- _Reading passage_
Segment Open

Awards and highlights
- 2× UFL champion (2009, 2010); UFL all-time leading receiver;

Career NFL statistics
- Receptions: 9
- Receiving yards: 104
- Return yards: 268
- Stats at Pro Football Reference

Career CFL statistics
- Receptions: 40
- Receiving yards: 426
- Receiving touchdowns: 1
- Stats at CFL.ca (archived)

Career AFL statistics
- Receptions: 288
- Receiving yards: 3,483
- Receiving touchdowns: 69
- Stats at ArenaFan.com

= Andrae Thurman =

American football player (born 1980)

D'Andrae Carnell Thurman (born October 25, 1980) is an American former professional football player who was a wide receiver in the National Football League (NFL) and Canadian Football League (CFL). He was signed by the NFL's New York Giants as an undrafted free agent in 2004. He played college football for the Southern Oregon Raiders.

Thurman was also a member of the Houston Texans, Pittsburgh Steelers, Green Bay Packers, Tennessee Titans, Winnipeg Blue Bombers, Dallas Desperados, Las Vegas Locomotives, Arizona Rattlers, Milwaukee Mustangs, Philadelphia Soul, Portland Thunder, Jacksonville Sharks, and Cleveland Gladiators.

Segment Closed

From the football player profile, repeat the text from "Awards and highlights" up to and including "at CFL.ca (archived)".

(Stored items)
Segment Open

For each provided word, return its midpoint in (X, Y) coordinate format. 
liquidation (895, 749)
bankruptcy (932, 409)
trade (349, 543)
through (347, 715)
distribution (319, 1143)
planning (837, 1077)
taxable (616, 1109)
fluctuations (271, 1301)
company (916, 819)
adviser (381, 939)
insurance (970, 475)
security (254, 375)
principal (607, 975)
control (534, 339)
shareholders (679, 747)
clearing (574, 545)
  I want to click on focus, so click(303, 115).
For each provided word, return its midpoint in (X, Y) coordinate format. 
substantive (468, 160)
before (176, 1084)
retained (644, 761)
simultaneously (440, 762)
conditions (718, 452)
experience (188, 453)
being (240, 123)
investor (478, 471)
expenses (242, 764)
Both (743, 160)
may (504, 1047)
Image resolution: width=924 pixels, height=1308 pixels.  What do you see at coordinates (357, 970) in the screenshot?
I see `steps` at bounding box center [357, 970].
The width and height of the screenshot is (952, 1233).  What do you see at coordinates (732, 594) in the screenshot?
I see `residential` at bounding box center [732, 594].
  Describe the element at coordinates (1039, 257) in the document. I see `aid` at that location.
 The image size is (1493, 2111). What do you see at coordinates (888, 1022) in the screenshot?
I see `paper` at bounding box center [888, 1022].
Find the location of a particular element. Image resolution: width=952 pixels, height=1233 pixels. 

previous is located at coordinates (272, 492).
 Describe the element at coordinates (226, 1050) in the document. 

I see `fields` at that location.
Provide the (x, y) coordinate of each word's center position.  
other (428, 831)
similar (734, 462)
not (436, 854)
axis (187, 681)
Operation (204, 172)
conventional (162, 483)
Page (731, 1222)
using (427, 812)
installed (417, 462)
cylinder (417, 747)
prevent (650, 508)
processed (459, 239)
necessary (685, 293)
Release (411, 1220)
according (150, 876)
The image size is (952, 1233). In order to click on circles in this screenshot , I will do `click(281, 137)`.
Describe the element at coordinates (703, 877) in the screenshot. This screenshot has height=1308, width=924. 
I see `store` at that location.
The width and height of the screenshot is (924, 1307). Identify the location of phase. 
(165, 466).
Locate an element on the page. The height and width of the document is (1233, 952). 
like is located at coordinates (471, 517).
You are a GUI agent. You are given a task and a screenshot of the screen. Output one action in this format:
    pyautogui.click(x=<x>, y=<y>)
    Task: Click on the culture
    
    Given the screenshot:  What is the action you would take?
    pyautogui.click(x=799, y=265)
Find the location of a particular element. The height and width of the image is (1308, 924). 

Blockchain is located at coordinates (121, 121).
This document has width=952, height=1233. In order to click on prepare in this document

Segment Closed

- _Solution for this exercise_
Awards and highlights
- 2× UFL champion (2009, 2010); UFL all-time leading receiver;

Career NFL statistics
- Receptions: 9
- Receiving yards: 104
- Return yards: 268
- Stats at Pro Football Reference

Career CFL statistics
- Receptions: 40
- Receiving yards: 426
- Receiving touchdowns: 1
- Stats at CFL.ca (archived)